By monitoring your credit reports and focusing on these key areas, you can work toward a strong credit score, make informed decisions to improve your FICO score and achieve your financial goals.
How to check your FICO score
Knowing your FICO score is crucial for taking charge of your financial health. Here are some ways to access your score:
- Check your bank or credit union: Look online or within your mobile banking app to see if this option is available.
- Review your monthly credit card statements: Some credit card issuers include your FICO score or a variation, such as Vantage Score, on your monthly statements. Review the details to understand any associated fees.
- Consult with a credit counselor: Non-profit credit counseling agencies can provide guidance on your credit report and may offer access to your FICO score as part of their services.
- Review loan application results: When applying for certain loans, lenders may provide your FICO score as part of the application process.
- Obtain your score directly from credit bureaus: You can access a free credit report from each of the three major bureaus (Experian, TransUnion and Equifax) annually at Annual Credit Report.
Important note: While some services might advertise a “free” FICO score, be cautious of any hidden fees or recurring charges associated with signing up for additional features. It’s always best to read the fine print before entering any personal information.
Which FICO score should you check?
Since your credit report information from all three major bureaus (Experian, TransUnion and Equifax) influences your FICO scores, you’ll want to check your credit report from each bureau. Lenders have the flexibility to utilize any version they deem appropriate for the specific loan type. This can make it challenging to pinpoint the exact score a particular lender might use.

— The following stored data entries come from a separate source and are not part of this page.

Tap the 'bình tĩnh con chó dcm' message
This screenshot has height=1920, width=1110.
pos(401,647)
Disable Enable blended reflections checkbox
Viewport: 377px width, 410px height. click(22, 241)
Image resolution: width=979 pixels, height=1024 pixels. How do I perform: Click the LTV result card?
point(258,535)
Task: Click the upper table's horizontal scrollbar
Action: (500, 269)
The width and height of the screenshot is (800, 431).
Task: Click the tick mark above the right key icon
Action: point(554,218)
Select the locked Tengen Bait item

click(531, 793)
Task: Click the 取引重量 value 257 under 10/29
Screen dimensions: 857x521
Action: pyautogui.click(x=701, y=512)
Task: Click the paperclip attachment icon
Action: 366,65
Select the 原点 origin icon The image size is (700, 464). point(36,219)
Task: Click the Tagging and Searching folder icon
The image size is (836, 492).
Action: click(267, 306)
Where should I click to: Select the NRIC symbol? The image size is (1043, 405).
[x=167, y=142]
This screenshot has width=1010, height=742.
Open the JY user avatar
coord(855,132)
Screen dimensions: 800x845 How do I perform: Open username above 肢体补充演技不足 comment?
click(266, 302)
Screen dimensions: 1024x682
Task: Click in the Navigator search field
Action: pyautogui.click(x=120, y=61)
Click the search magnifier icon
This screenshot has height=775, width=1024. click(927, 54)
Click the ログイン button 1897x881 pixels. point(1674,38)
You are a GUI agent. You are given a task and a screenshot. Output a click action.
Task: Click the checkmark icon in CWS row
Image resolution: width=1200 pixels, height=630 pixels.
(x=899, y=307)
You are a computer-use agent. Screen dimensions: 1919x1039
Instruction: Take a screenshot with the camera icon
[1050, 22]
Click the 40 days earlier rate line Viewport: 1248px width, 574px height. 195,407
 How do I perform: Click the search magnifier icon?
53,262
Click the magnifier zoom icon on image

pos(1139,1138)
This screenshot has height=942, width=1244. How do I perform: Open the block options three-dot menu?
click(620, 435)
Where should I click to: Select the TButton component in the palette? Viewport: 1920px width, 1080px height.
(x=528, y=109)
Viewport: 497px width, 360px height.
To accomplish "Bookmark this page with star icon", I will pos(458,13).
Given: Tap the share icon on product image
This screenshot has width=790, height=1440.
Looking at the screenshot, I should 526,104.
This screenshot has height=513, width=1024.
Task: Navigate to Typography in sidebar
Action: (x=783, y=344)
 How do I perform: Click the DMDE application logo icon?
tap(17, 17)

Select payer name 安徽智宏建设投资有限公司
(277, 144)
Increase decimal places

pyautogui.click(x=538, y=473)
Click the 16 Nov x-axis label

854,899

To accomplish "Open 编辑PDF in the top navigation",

Many bureaus offer a glimpse of the FICO scores associated with your credit report, giving you a general idea of the range you might fall within. While you might not know the exact version a lender will use, focusing on improving your overall credit health across all factors will positively impact all your FICO scores, ultimately strengthening your scores.
How to improve your FICO score
How do you reach for a fair credit score (typically 640 to 699) or climb even higher? Here are key strategies you can implement:
- Make payments on time: Delinquencies and late payments significantly lower your score. Focus on making all your credit card bills and loan payments on time, every time. Set up automatic payments to avoid missed due dates.
- Don’t close old accounts abruptly: A longer credit history generally translates to a higher score. Don’t make the mistake of closing old credit card accounts once they’re paid off. The length of your credit history, with a positive track record, is valuable.
- Dispute errors on your credit report: Review your credit reports regularly and dispute any errors you find. Inaccurate information can negatively impact your score. The three major bureaus (Experian, TransUnion and Equifax) each have an online dispute process.
- Keep balances low: Don’t max out your credit cards. Strive to keep your credit utilization ratio low, ideally below 30 percent of your credit limit. This demonstrates your ability to manage credit responsibly.
While results may vary depending on your credit history, consistently following these steps can help raise your score.